▶ **Problem to solve**
Each entry below should be retyped exactly as given.

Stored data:
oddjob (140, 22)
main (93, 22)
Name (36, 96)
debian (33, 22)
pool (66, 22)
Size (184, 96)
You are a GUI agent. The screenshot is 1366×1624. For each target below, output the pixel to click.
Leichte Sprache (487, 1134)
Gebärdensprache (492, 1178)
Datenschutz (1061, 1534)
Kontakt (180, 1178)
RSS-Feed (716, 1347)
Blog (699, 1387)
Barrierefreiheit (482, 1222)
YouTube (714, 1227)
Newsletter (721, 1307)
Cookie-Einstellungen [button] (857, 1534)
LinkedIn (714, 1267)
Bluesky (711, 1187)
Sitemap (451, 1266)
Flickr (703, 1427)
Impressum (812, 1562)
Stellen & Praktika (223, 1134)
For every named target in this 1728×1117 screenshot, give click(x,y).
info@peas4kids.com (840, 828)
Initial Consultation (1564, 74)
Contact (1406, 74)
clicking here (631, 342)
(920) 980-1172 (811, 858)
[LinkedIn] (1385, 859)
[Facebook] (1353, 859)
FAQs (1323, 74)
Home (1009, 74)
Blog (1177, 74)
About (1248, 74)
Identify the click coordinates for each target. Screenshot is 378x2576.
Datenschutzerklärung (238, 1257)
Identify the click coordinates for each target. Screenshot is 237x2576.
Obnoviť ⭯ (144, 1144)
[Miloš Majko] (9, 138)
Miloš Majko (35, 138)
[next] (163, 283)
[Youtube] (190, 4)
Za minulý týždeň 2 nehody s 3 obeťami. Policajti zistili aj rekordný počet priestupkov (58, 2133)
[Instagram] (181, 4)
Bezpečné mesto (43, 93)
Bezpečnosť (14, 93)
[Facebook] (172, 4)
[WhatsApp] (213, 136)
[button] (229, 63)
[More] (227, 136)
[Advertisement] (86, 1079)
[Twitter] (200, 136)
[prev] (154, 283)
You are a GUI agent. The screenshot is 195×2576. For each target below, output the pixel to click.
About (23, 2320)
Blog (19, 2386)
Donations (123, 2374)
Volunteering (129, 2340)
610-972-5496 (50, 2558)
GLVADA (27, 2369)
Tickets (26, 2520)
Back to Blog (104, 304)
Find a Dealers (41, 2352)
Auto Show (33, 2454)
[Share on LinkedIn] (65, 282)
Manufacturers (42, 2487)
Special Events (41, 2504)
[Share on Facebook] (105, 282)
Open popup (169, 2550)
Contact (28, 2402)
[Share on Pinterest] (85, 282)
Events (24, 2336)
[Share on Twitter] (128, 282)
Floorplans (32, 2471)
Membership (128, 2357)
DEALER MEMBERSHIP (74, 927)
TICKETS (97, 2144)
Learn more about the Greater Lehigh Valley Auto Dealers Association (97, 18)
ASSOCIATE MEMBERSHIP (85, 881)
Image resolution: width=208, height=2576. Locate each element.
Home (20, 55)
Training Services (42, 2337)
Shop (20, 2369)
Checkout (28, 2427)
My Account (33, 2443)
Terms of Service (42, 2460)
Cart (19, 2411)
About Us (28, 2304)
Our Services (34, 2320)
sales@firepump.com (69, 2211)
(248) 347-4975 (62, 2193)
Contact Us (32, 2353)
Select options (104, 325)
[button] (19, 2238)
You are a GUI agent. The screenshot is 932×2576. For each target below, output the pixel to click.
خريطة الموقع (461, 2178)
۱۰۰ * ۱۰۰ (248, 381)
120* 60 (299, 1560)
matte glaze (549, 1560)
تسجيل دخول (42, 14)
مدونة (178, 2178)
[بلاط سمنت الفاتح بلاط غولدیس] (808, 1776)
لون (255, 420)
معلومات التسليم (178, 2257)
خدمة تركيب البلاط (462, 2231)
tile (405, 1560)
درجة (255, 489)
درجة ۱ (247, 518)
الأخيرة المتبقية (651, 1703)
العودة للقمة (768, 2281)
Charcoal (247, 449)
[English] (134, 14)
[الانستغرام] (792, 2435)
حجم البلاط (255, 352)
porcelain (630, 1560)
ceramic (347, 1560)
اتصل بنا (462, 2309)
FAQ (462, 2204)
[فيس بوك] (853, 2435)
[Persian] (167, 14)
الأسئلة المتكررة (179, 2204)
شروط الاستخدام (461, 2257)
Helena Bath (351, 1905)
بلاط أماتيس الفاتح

▶ **Expected answer**
oddjob (140, 22)
main (93, 22)
Name (36, 96)
debian (33, 22)
pool (66, 22)
Size (184, 96)
You are a GUI agent. The screenshot is 1366×1624. For each target below, output the pixel to click.
Leichte Sprache (487, 1134)
Gebärdensprache (492, 1178)
Datenschutz (1061, 1534)
Kontakt (180, 1178)
RSS-Feed (716, 1347)
Blog (699, 1387)
Barrierefreiheit (482, 1222)
YouTube (714, 1227)
Newsletter (721, 1307)
Cookie-Einstellungen [button] (857, 1534)
LinkedIn (714, 1267)
Bluesky (711, 1187)
Sitemap (451, 1266)
Flickr (703, 1427)
Impressum (812, 1562)
Stellen & Praktika (223, 1134)
For every named target in this 1728×1117 screenshot, give click(x,y).
info@peas4kids.com (840, 828)
Initial Consultation (1564, 74)
Contact (1406, 74)
clicking here (631, 342)
(920) 980-1172 (811, 858)
[LinkedIn] (1385, 859)
[Facebook] (1353, 859)
FAQs (1323, 74)
Home (1009, 74)
Blog (1177, 74)
About (1248, 74)
Identify the click coordinates for each target. Screenshot is 378x2576.
Datenschutzerklärung (238, 1257)
Identify the click coordinates for each target. Screenshot is 237x2576.
Obnoviť ⭯ (144, 1144)
[Miloš Majko] (9, 138)
Miloš Majko (35, 138)
[next] (163, 283)
[Youtube] (190, 4)
Za minulý týždeň 2 nehody s 3 obeťami. Policajti zistili aj rekordný počet priestupkov (58, 2133)
[Instagram] (181, 4)
Bezpečné mesto (43, 93)
Bezpečnosť (14, 93)
[Facebook] (172, 4)
[WhatsApp] (213, 136)
[button] (229, 63)
[More] (227, 136)
[Advertisement] (86, 1079)
[Twitter] (200, 136)
[prev] (154, 283)
You are a GUI agent. The screenshot is 195×2576. For each target below, output the pixel to click.
About (23, 2320)
Blog (19, 2386)
Donations (123, 2374)
Volunteering (129, 2340)
610-972-5496 (50, 2558)
GLVADA (27, 2369)
Tickets (26, 2520)
Back to Blog (104, 304)
Find a Dealers (41, 2352)
Auto Show (33, 2454)
[Share on LinkedIn] (65, 282)
Manufacturers (42, 2487)
Special Events (41, 2504)
[Share on Facebook] (105, 282)
Open popup (169, 2550)
Contact (28, 2402)
[Share on Pinterest] (85, 282)
Events (24, 2336)
[Share on Twitter] (128, 282)
Floorplans (32, 2471)
Membership (128, 2357)
DEALER MEMBERSHIP (74, 927)
TICKETS (97, 2144)
Learn more about the Greater Lehigh Valley Auto Dealers Association (97, 18)
ASSOCIATE MEMBERSHIP (85, 881)
Image resolution: width=208, height=2576. Locate each element.
Home (20, 55)
Training Services (42, 2337)
Shop (20, 2369)
Checkout (28, 2427)
My Account (33, 2443)
Terms of Service (42, 2460)
Cart (19, 2411)
About Us (28, 2304)
Our Services (34, 2320)
sales@firepump.com (69, 2211)
(248) 347-4975 (62, 2193)
Contact Us (32, 2353)
Select options (104, 325)
[button] (19, 2238)
You are a GUI agent. The screenshot is 932×2576. For each target below, output the pixel to click.
خريطة الموقع (461, 2178)
۱۰۰ * ۱۰۰ (248, 381)
120* 60 (299, 1560)
matte glaze (549, 1560)
تسجيل دخول (42, 14)
مدونة (178, 2178)
[بلاط سمنت الفاتح بلاط غولدیس] (808, 1776)
لون (255, 420)
معلومات التسليم (178, 2257)
خدمة تركيب البلاط (462, 2231)
tile (405, 1560)
درجة (255, 489)
درجة ۱ (247, 518)
الأخيرة المتبقية (651, 1703)
العودة للقمة (768, 2281)
Charcoal (247, 449)
[English] (134, 14)
[الانستغرام] (792, 2435)
حجم البلاط (255, 352)
porcelain (630, 1560)
ceramic (347, 1560)
اتصل بنا (462, 2309)
FAQ (462, 2204)
[فيس بوك] (853, 2435)
[Persian] (167, 14)
الأسئلة المتكررة (179, 2204)
شروط الاستخدام (461, 2257)
Helena Bath (351, 1905)
بلاط أماتيس الفاتح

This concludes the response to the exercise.